We booked into the Youth Hostel Leo Lagrange in Clichy for the remainder of our time in France so trained from Rouen to Paris in the morning and arrived to a 32c Paris afternoon and a two hour wait till we could dump our bags in our room, shower and prepare ourselves to spend the evening wandering the streets of the city.
In our travels we’ve used Youth Hostels in many parts of the world, usually with a great deal of satisfaction and pleasure. Our worst experience being Brisbane which had the feeling of being run down even while it was being renovated while our most pleasant have been in England and Austria. The French hostels we’ve used this time around have been variable. From the well run, well maintained and managed Rouen F.U.A.J.I. to the well worn, rough around the edges but well managed d’Artagnan FUAJI to the Brisbane equivalent in the Leo Lagrange FUAJI. Here the lift wasn’t working which meant hauling our bags up seven flights of stairs, the showers offered luke-warm water and the rooms had a distinct institutional air about them. (perhaps the Brisbane management had swapped hostels?). Anyway it is only for three nights.
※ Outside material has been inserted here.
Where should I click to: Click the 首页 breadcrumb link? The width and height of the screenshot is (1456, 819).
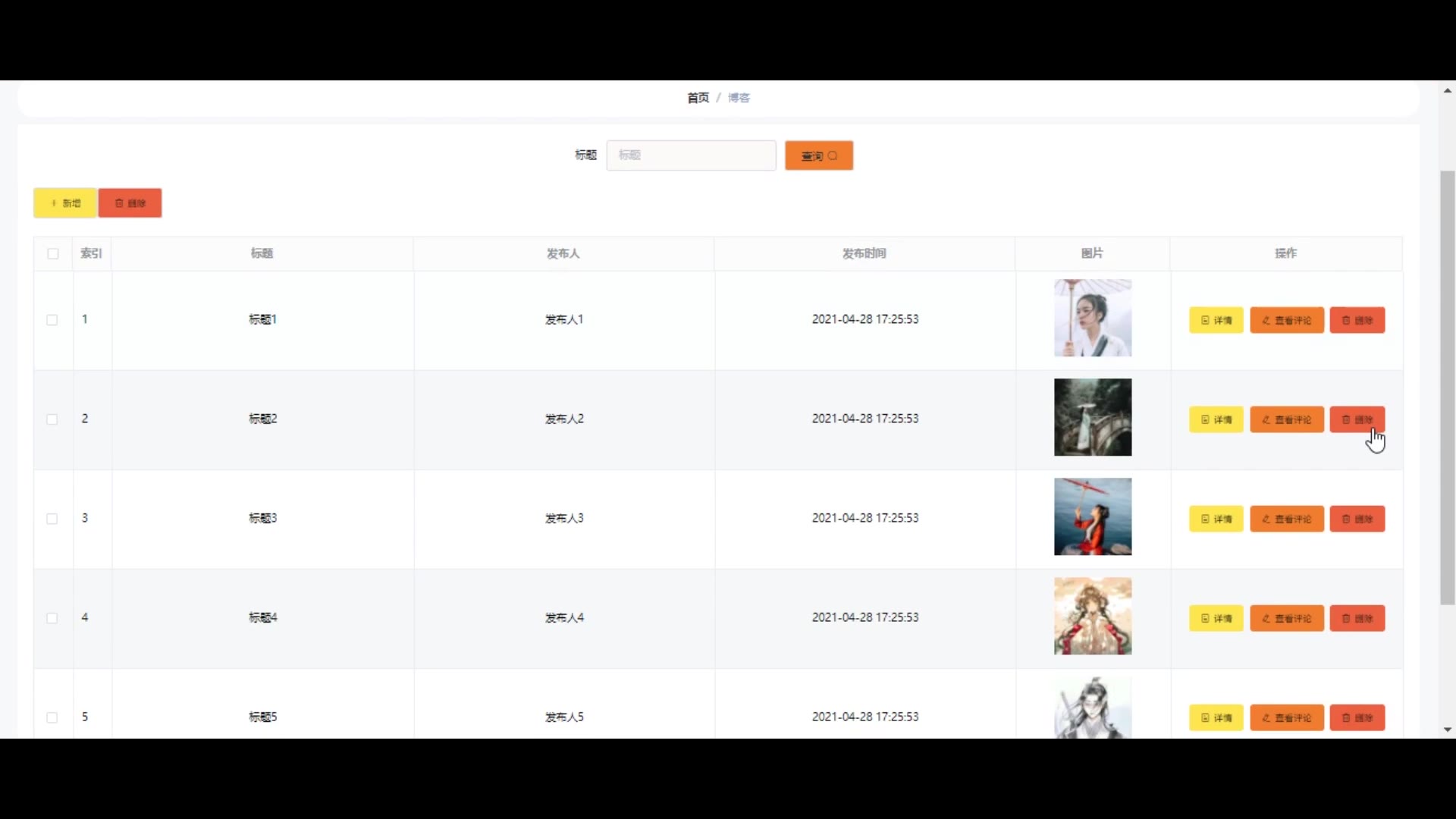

There are lots of possibilities for us to contemplate doing this evening - sit and sip wine in a sidewalk cafe, walk through the neon lit streets of Mont Matre, amble down the Champs Elysees, wander through the Tuileries or do we take in a cemetery to gaze at famous dead people? Ah.. such are the choices we have as tourists.
Joy has decided that we discover a flea-market in de Clignancourt on Saturday morning which will probably bring us back via Mont Matre depending on the state of the feet and the heat of the day. As Paris doesn’t do air conditioning to the degree that Doha does this means that rooms are only as cool as the breeze may dictate. The hostel lounge area is probably a mild 28c compared to the outside temperature of 32c. Back in Doha the air con would have been set at 19c or, as one of the staff at ABHSS favoured - 16c! I can only conclude we’ve been spoilt and are now suffering for that.
One of our colleagues asked what the reaction was in France when their team got knocked out of the FIFAWC and the reaction to the final between Spain and Holland. As far as I can tell from the papers and TV is that on the news front it appeared that an octopus was more intelligent than the sports pundits, the money speculators and other gamblers when it came to picking the outcome of the soccer world cup. The humour of this has had some mention of French TV before the cameras switch to the more important sports news - the Tour d’France and then to the usual list of bombings and tensions in Pakistan and Afghanistan before switching to domestic politics and issues.
There seems to be a more balanced perspective between issues and sport compared to the hysteria generated by the media in the UK and, from my reading of the online N.Z. Herald where sport appears to have taken precedence over substance... all I can see consuming NZ news appears to be “where will the P.M. and the Minister for Rugby hold a massive “piss up” while the RWC is on in Auckland.” Hardly the sort of news coverage one wants to return home to.